Después de la caminata matinal llegamos a la otra fiesta, la paella preparada por Ana María que estaba una delicia…. y más vinito, “no, pero como se te ocurre, y bueno ya, otro poquito”.
Durante la mañana no habíamos recorrido el mercado de la pulgas de Santiago, en Chile, pero habíamos conocido juntos un Mercado diferente, el de ellos, el de Juan Ernesto y Ana María, un Mercado que parece salir de un río helado para llegar a una casa caliente y acogedora. Al día siguiente me irían a dejar a la estación de buses. Hacía nuevamente frío.
Fue lindo ver a los amigos y comprobar que seguían siendo los Juan Ernesto y Ana María de siempre. Ana María esperó en el auto, mientras Juan Ernesto me fue a dejar al bus, y no se retiró hasta que estuvo bien seguro y me vio sentado en el asiento. Habían pasado los años y todavía quedaba eso, estar seguros que todo anduviera bien mientras nuestros padres viajaban. Pero el tiempo se nos ha pasado y mi padre ya no está de viaje. Y a lo mejor por eso escribo esta nota, por si alguien la lee cuarenta años después y nota algo, un cuidado, y siente también ese invierno en un día de Finlandia, prueba vino, recuerda, y camina sobre el hielo y quizás también, -por qué no- por entre los rincones de su propia realidad logra ver a alguien parecido a mi padre que se sube a un bus.

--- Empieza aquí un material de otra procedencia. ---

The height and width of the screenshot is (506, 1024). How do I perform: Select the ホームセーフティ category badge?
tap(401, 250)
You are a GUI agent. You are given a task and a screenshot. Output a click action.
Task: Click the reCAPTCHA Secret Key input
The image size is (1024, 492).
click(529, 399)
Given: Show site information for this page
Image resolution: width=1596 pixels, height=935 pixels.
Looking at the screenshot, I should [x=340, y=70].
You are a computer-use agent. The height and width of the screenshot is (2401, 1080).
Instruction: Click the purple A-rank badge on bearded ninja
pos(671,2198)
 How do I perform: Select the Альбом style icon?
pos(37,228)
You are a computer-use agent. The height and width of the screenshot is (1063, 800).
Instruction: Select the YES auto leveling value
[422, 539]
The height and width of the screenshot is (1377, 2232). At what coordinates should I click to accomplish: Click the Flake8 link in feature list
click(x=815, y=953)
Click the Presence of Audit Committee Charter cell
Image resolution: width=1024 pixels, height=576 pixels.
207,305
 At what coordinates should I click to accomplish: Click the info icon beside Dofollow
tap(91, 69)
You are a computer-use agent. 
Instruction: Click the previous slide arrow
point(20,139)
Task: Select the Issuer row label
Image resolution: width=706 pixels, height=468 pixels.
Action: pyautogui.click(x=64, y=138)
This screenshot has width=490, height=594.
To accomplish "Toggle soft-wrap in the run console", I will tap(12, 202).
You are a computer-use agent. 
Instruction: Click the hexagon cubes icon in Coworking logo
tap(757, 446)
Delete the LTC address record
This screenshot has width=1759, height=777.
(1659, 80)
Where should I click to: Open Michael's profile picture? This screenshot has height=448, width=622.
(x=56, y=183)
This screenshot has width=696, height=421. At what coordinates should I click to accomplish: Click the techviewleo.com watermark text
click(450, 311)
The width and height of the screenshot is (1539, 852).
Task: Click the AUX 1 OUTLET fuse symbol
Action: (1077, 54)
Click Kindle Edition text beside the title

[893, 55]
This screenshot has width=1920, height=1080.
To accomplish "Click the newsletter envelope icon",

Un relato muy bueno aunque falta informacion. Que hacian en Chile y por que estan en Finlandia.
Gracias, Antonio. Es muy cierto eso que comentas, falta información; pero no quería tocar esos detalles pensando que a lo mejor ese relato se podría teñir del tema político y quedar como otro texto más donde el escribe «vende su pomada». Es un texto breve en homenaje a esos dos grandes amigos que se han quedado ahí clavados en el firmamento y continúan siendo eso: tus amigos. Como tú ya a lo mejor lo intuyes, Juan Ernesto fue expulsado por Augusto Pinochet y Ana María, lo siguió en esas historias de vida y amor que tanto se repiten
Tenía razón, Antonio. Contar la historia en su totalidad es importante. El que escribe no toma partido al contar cómo pasó todo, lo que verdaderamente ocurrió: la expulsión de Chile de Juan Ernesto por Augusto Pinochet. El que escribe no cae en una historia panfletaria porque no trata de convencer a nadie de nada, simplemente relata, cuenta una historia…… es decir cuenta como algunos han aprendido a caminar sobre el hielo.